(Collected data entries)
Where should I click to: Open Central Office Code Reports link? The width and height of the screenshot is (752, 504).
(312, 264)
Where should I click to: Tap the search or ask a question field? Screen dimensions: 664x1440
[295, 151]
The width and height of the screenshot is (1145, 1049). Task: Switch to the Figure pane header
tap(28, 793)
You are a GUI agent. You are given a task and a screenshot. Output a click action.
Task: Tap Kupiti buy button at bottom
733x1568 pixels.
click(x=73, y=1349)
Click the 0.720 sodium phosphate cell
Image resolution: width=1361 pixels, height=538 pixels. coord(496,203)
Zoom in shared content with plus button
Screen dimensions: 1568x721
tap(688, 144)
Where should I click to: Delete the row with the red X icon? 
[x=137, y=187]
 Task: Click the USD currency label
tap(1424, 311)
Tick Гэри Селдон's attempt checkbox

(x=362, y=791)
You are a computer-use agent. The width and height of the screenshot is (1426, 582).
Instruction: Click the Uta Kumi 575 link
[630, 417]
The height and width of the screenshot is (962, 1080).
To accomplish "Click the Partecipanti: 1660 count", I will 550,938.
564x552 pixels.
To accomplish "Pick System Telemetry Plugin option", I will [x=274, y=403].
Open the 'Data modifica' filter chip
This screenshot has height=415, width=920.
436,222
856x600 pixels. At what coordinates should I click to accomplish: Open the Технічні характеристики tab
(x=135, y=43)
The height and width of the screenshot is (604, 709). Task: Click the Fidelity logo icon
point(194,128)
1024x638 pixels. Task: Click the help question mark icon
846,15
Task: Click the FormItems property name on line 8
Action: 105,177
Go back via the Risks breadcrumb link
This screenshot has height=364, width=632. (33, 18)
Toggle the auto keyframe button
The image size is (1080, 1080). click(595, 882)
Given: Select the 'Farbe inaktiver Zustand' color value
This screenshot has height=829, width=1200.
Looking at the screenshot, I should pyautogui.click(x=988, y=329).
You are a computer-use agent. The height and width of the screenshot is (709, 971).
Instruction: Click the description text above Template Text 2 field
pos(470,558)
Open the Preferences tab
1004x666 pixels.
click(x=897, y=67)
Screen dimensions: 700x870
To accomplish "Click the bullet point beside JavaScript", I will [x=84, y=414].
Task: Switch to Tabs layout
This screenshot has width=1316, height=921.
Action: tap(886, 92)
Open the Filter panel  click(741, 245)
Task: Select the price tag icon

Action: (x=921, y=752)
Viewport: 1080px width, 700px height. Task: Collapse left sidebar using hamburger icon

**EXERCISE DESCRIPTION**.
Above are the records; set each one down word for word.

**RESPONSE BOX**.
Where should I click to: Open Central Office Code Reports link? The width and height of the screenshot is (752, 504).
(312, 264)
Where should I click to: Tap the search or ask a question field? Screen dimensions: 664x1440
[295, 151]
The width and height of the screenshot is (1145, 1049). Task: Switch to the Figure pane header
tap(28, 793)
You are a GUI agent. You are given a task and a screenshot. Output a click action.
Task: Tap Kupiti buy button at bottom
733x1568 pixels.
click(x=73, y=1349)
Click the 0.720 sodium phosphate cell
Image resolution: width=1361 pixels, height=538 pixels. coord(496,203)
Zoom in shared content with plus button
Screen dimensions: 1568x721
tap(688, 144)
Where should I click to: Delete the row with the red X icon? 
[x=137, y=187]
 Task: Click the USD currency label
tap(1424, 311)
Tick Гэри Селдон's attempt checkbox

(x=362, y=791)
You are a computer-use agent. The width and height of the screenshot is (1426, 582).
Instruction: Click the Uta Kumi 575 link
[630, 417]
The height and width of the screenshot is (962, 1080).
To accomplish "Click the Partecipanti: 1660 count", I will 550,938.
564x552 pixels.
To accomplish "Pick System Telemetry Plugin option", I will [x=274, y=403].
Open the 'Data modifica' filter chip
This screenshot has height=415, width=920.
436,222
856x600 pixels. At what coordinates should I click to accomplish: Open the Технічні характеристики tab
(x=135, y=43)
The height and width of the screenshot is (604, 709). Task: Click the Fidelity logo icon
point(194,128)
1024x638 pixels. Task: Click the help question mark icon
846,15
Task: Click the FormItems property name on line 8
Action: 105,177
Go back via the Risks breadcrumb link
This screenshot has height=364, width=632. (33, 18)
Toggle the auto keyframe button
The image size is (1080, 1080). click(595, 882)
Given: Select the 'Farbe inaktiver Zustand' color value
This screenshot has height=829, width=1200.
Looking at the screenshot, I should pyautogui.click(x=988, y=329).
You are a computer-use agent. The height and width of the screenshot is (709, 971).
Instruction: Click the description text above Template Text 2 field
pos(470,558)
Open the Preferences tab
1004x666 pixels.
click(x=897, y=67)
Screen dimensions: 700x870
To accomplish "Click the bullet point beside JavaScript", I will [x=84, y=414].
Task: Switch to Tabs layout
This screenshot has width=1316, height=921.
Action: tap(886, 92)
Open the Filter panel  click(741, 245)
Task: Select the price tag icon

Action: (x=921, y=752)
Viewport: 1080px width, 700px height. Task: Collapse left sidebar using hamburger icon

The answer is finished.